Ok the X-Men Alpha Flight arc maybe my favorite of the bunch.. and that's saying a lot! Gosh dawg John you can tell a great tale and the artwork is top notch pack with tons of energy. Thank you for this magical journey!
I may have to print out the handful of Shaman pages from this issue and the last, just to have around for when I need a pick-me-up. Such beautiful work, JB!
Love the consistent comic book logic when it comes to story telling. Villain vanquished, wrap up the scene so it’s put to bed. Clean and tidy. ‘til JB wants to cause trouble again, of course! This whole thing is epic. Thanks, JB.
Nothing to do with today’s page, but I set myself a small challenge today.
I’d started a page about a week ago, then decided it would work better deeper into the issue. So I set it aside with only two panels drawn. But as sometimes happens my plot deflected slightly to the side, and I realized I would not need the unfinished scene. So we decided to flip the page over and use the “back” for today’s page. Only Jim Warden doesn’t like it when I do that, so I decided to erase the two panels and the other borders.
Unless……. What if I erased the art but kept the panels, and found a way to fit today’s action to panels intended for something else entirely?
That's a pretty neat trick! Considering the pacing of individual pages can vary so much, it's cool to find that what you had in mind would work with what you had ready--sans the pre-existing art.
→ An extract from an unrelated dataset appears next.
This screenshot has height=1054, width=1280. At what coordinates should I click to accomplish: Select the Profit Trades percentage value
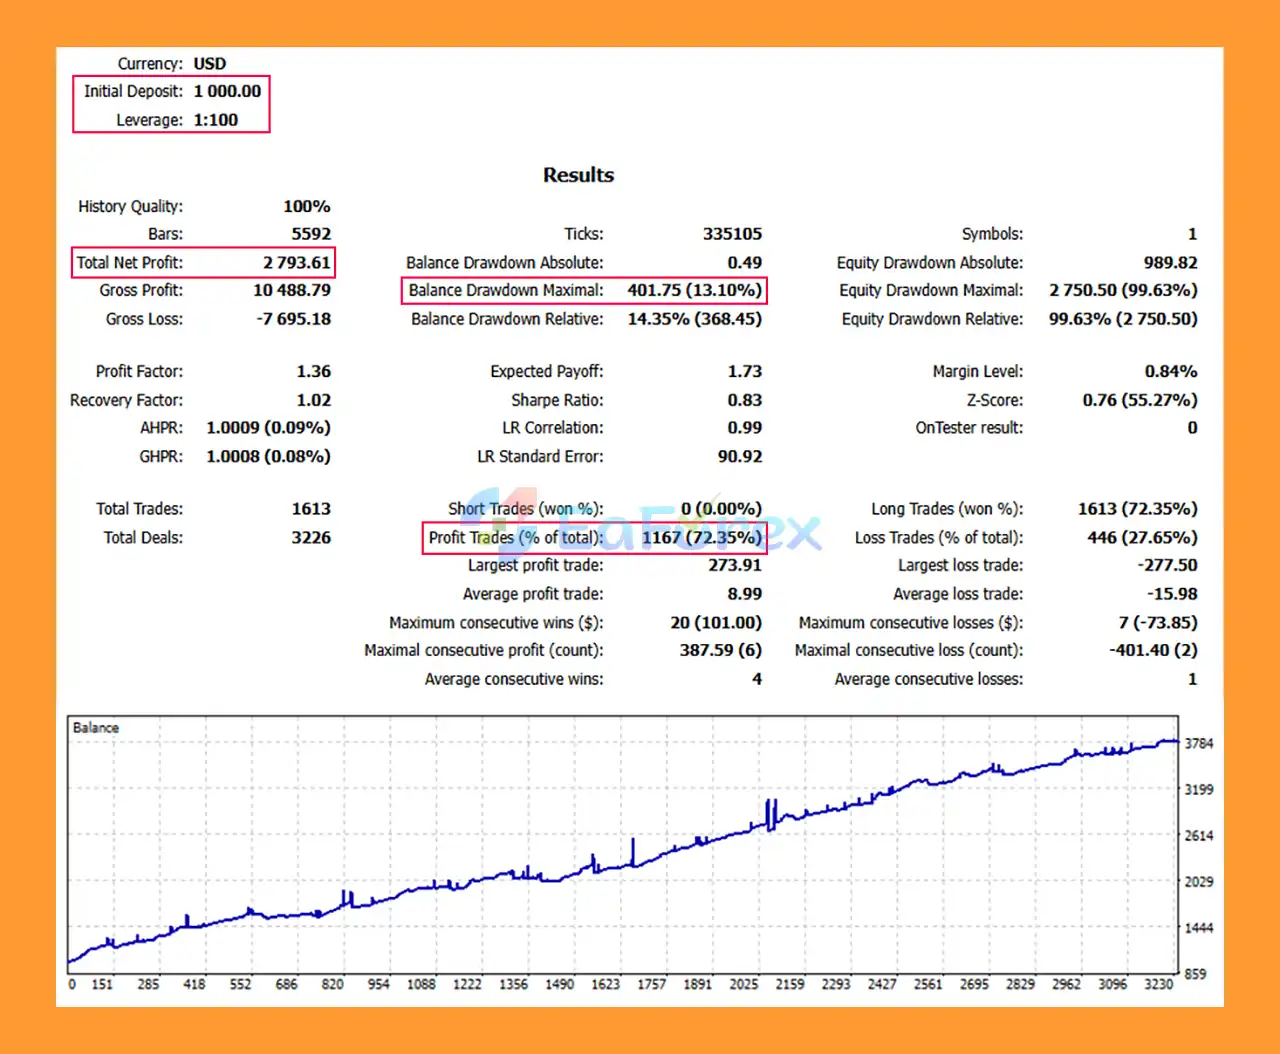point(701,538)
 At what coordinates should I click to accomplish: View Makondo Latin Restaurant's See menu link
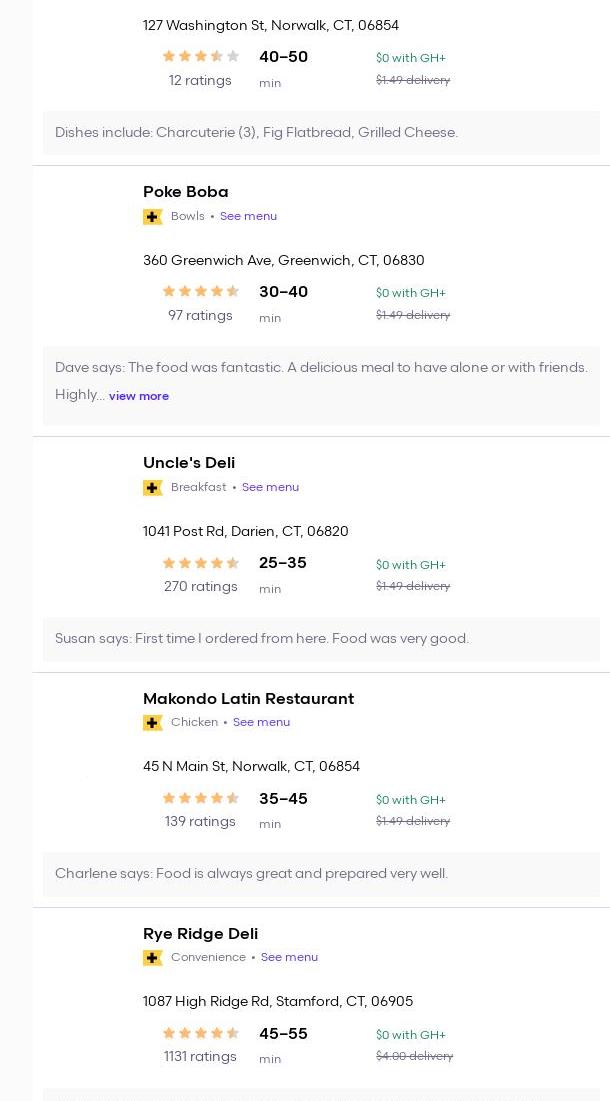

Getting these pages one day at a time makes me focus in different ways than I might otherwise had I read the entire issue as a whole. Probably the inverse of what happens when I receive a collection of multiple issues at once. Anyway, one page at a time like we get here has me pondering about the panel choices: their size, angles, number, double borders, no borders, which comes first in a chicken/egg scenario, etc
The last comment gives me a smidge of an insight into this, thanks!